Page text: Begin

Treatment of Hypertension Flashcards
How is blood pressure regulated by the body?
Blood pressure is the pressure exerted by blood on blood vessels Short term regulation: Baroreceptors Sympathetic and parasympathetic outflow Long term: Hormonal control of total body sodium: -Control of blood volume via ECFV Degree of vasoconstriction MABP= CO x TPR MABP- mean arterial blood pressure Co- cardiac output TPR- total peripheral resistance
How hypertension defined by the NICE guidelines?
Hypertension is defined according to increased risk: 140/90 mm Hg NICE guidelines Stage 1 hypertension ≥ 140/90 Stage 2 hypertension ≥ 160/100 Severe hypertension ≥ 180/110
What is hypertension a risk factor for?
Hypertension is a risk factor for: Stroke, ischemic heart disease Left ventricular hypertrophy, heart failure Renal failure Retinopathy
What are the causes of secondary hypertension?
Secondary (identifiable cause, <10%):
Renal disease
Vascular- e.g. renal artery stenosis
Hormonal- e.g. Conn’s syndrome, Cushing’s syndrome (too much cortisol)
Monogenic genetic diseases e.g. Liddle’s
Primary or essential (unknown cause, >90%)
Genetic pre-disposition and environmental factors are proposed to cause essential hypertension through many mechanisms
What are the possible mechanisms and risk factors for essential hypertension?
Possible mechanisms and risk factors:
Increased sympathetic and risk factors
Increased renin-angiotensin-aldosterone system (RAAS)
Endothelial dysfunction
Defect in vascular smooth muscle contraction
Defects in renal Na handling, increased salt intake
Obesity/ insulin resistance
Age (increases with age)
Ethnicity e.g. more common in Afro-Caribbean groups
Family history
Why treat hypertension?
Risk reduction e.g. 5mmHg drop in diastolic BP for 5 years
Reduce strokes by 42%
Reduce vascular mortality by 21%
Goals of anti-hypertensive treatment:
Adequate blood pressure control- < 140/90 mmHg, alter relative risk
Prevention of target organ damage
Controlling other cardiovascular risk factors
Treatment pathways:
Non-pharmacological; life-style modifications
Pharmacological treatment
Surgical (if known cause e.g. Conn’s syndrome)
What lifestyle changes can reduce hypertension?

Page text: End

## Problems to solve:
1. According to the hypertension flashcards, what blood pressure reading defines severe hypertension?
2. Rewrite the hypertension flashcards between "Blood pressure is" and "the NICE guidelines?", inclusive, replacing "vasoconstriction" with "vasodilation".
3. Write the next part of the hypertension flashcards, picking up after their final question.

Data extract: Begin

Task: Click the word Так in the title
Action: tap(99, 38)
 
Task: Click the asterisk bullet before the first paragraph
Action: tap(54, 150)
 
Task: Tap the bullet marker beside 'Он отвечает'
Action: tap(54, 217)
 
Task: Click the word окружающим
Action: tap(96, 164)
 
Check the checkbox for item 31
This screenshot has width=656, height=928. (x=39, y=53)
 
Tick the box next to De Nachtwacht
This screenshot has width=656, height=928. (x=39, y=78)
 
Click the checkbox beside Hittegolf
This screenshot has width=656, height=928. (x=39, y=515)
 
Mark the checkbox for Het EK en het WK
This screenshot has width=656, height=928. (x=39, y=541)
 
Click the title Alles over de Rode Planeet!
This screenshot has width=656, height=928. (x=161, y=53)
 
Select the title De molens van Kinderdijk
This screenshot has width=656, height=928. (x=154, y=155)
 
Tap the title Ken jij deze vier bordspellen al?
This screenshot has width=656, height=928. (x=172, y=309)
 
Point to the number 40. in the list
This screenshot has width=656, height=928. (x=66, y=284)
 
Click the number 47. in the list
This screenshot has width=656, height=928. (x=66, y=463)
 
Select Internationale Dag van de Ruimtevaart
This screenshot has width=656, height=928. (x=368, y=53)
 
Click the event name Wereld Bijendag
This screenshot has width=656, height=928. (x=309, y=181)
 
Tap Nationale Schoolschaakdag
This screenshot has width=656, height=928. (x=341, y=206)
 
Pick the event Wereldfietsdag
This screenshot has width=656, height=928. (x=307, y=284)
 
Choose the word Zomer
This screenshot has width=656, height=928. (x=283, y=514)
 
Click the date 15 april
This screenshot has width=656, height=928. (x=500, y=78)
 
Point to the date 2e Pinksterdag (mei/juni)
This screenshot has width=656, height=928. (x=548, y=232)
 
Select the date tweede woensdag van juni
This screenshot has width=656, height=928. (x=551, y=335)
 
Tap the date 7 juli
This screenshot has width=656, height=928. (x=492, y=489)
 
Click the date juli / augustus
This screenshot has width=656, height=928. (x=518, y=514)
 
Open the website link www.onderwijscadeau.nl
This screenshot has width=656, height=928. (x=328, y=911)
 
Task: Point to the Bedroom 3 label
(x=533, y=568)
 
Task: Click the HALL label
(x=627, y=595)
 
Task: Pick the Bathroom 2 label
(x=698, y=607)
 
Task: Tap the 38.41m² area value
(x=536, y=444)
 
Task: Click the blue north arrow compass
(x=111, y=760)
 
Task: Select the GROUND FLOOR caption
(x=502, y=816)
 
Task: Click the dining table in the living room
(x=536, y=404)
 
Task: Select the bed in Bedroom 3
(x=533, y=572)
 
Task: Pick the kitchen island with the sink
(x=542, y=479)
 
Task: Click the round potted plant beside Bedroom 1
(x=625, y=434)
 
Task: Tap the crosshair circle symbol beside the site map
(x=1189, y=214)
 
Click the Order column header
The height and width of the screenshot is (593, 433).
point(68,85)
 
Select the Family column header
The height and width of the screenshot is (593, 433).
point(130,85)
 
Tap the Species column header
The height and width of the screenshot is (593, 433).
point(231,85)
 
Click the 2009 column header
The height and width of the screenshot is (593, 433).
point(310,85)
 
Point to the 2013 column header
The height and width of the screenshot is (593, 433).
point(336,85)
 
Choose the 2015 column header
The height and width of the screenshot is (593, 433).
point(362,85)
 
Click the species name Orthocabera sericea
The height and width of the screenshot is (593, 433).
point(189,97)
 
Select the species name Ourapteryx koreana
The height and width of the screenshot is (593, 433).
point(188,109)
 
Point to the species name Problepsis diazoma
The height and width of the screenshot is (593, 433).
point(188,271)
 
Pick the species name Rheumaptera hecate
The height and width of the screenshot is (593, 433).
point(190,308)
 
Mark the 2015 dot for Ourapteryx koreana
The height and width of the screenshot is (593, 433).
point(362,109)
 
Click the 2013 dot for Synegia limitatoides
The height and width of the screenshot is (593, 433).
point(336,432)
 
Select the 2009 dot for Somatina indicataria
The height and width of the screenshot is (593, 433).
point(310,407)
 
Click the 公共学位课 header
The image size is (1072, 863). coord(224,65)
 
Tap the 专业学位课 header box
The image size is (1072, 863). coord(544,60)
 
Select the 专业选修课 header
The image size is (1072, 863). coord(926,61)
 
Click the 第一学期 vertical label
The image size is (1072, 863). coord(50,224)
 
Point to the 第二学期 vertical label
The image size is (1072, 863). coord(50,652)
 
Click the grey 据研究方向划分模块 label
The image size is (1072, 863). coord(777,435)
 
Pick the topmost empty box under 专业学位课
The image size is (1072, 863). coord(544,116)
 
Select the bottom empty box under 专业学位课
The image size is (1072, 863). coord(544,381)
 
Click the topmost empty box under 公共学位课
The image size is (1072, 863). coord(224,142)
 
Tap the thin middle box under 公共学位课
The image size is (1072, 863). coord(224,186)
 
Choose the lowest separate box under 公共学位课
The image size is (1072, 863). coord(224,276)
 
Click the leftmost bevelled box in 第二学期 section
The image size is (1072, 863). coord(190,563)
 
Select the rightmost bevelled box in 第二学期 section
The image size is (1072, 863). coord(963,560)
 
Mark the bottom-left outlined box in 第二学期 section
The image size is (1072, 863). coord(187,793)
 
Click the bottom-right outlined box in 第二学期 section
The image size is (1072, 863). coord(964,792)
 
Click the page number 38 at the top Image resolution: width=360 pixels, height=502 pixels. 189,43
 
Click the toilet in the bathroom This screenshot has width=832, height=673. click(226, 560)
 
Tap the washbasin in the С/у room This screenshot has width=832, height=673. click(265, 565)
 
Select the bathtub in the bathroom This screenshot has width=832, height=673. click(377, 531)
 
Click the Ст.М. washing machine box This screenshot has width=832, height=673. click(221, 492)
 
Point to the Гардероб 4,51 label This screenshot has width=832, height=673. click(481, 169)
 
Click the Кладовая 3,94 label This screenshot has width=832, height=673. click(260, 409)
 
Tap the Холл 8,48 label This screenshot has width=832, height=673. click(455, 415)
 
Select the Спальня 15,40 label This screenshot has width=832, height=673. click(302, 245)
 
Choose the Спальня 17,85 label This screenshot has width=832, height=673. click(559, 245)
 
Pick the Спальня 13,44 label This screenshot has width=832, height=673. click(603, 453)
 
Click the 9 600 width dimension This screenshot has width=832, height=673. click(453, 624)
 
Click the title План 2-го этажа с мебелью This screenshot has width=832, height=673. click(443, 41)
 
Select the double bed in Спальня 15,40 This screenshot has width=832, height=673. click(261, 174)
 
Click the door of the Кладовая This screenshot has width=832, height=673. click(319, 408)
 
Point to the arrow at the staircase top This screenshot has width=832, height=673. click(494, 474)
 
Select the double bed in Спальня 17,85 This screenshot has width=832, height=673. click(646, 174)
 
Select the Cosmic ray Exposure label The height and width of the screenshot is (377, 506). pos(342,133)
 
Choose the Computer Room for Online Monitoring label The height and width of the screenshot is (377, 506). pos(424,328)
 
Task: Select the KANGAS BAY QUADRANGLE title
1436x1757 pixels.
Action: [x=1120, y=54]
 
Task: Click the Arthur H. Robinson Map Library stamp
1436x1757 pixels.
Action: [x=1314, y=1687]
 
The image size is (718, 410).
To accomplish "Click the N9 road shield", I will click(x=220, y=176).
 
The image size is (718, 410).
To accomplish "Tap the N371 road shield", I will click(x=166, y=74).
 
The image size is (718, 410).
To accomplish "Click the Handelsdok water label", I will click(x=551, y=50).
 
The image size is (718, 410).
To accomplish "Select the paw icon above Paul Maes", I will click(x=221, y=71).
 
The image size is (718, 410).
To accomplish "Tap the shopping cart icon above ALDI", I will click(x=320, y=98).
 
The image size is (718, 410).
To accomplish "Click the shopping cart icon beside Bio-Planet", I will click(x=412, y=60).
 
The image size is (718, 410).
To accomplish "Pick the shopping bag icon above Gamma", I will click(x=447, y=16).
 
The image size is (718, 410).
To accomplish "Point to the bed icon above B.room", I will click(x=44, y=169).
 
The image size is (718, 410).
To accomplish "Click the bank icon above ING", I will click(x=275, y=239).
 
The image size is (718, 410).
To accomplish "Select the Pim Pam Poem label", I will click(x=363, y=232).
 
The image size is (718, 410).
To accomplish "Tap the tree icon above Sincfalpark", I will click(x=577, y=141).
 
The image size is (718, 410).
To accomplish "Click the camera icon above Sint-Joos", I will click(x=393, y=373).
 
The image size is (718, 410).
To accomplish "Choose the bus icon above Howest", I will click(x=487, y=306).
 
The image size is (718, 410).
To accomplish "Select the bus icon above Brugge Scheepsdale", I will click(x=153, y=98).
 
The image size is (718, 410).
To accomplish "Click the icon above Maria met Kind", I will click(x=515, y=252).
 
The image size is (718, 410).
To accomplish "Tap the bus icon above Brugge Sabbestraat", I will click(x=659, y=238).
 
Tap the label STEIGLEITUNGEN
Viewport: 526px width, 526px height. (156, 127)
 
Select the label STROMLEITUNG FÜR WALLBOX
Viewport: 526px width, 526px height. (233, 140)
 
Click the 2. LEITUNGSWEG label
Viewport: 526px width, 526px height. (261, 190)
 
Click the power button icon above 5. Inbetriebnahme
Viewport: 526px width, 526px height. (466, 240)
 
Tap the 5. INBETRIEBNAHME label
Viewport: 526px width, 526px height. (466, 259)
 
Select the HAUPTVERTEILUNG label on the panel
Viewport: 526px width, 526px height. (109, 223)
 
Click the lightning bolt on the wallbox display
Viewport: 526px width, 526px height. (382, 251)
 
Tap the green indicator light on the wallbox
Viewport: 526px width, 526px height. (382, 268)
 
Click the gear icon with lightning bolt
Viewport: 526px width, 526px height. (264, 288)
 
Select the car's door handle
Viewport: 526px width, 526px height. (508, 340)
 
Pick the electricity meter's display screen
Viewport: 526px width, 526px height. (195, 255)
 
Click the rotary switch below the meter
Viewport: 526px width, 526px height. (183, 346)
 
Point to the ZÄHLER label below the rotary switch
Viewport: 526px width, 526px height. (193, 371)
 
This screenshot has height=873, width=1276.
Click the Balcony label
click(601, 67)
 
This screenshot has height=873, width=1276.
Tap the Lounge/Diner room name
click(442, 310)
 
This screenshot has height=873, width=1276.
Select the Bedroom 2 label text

Data extract: End

## Task-by-task outputs:
1. Severe hypertension is ≥ 180/110.

2.
Blood pressure is the pressure exerted by blood on blood vessels Short term regulation: Baroreceptors Sympathetic and parasympathetic outflow Long term: Hormonal control of total body sodium: -Control of blood volume via ECFV Degree of vasodilation MABP= CO x TPR MABP- mean arterial blood pressure Co- cardiac output TPR- total peripheral resistance
How hypertension defined by the NICE guidelines?

3.
Quit smoking Weight control Eat less salt Regular exercise Reduce alcohol intake Behavioural therapies e.g. CBT (cognitive behavioural therapy)
How is hypertension treated pharmacologically?
Major Classes of Anti-hypertensive Drugs ACE inhibitors Angiotensin II receptor blockers Diuretics Drugs acting on Sympathetic Nervous System Vasodilators
What are the side effects of ACE inhibitors and AT1 receptor blockers?
Side effects: ACEi
Cough (common) due to decrease in bradykinin breakdown
Angioedema (rare but serious)
Side effects: both ACEi and ARBs:
Hyperkalaemia from the opposition of aldosterone
Decrease in vasoconstriction and aldosterone secretion to reduce blood pressure
What do diuretics do and how do they affect BP?
Increase in sodium water excretion
Reduce blood volume -> reduces CO -> reduce BP (BP= CO x TPR)
What are the sympathetic neural effects on CVS?
b1- increase HR and contractility -> increase CO-> increase BP a1- vasoconstriction-> TRP-> increase BP Beta blockers (b1 blockers e.g. atenolol)- reduction in CO and renin release
How do K channel openers vasodilate?
Arterioles normally have significant smooth muscle tone- scope for relaxation
Increased out K current
Hyperpolarisation
Reduced VGCC activity
Reduced [Ca]I
Less MLCK activity -> increased relaxation (vasodilatation)
How do voltage-dependent Ca2+ channel blockers vasodilate?
Arterioles normally have significant sooth muscle tone- scope for relaxation
Block VGCC activity in VSMCs
Reduced [Ca]I
Less MLCK activity-> increased relaxation (vasodilatation)
How do you decide which drugs to use?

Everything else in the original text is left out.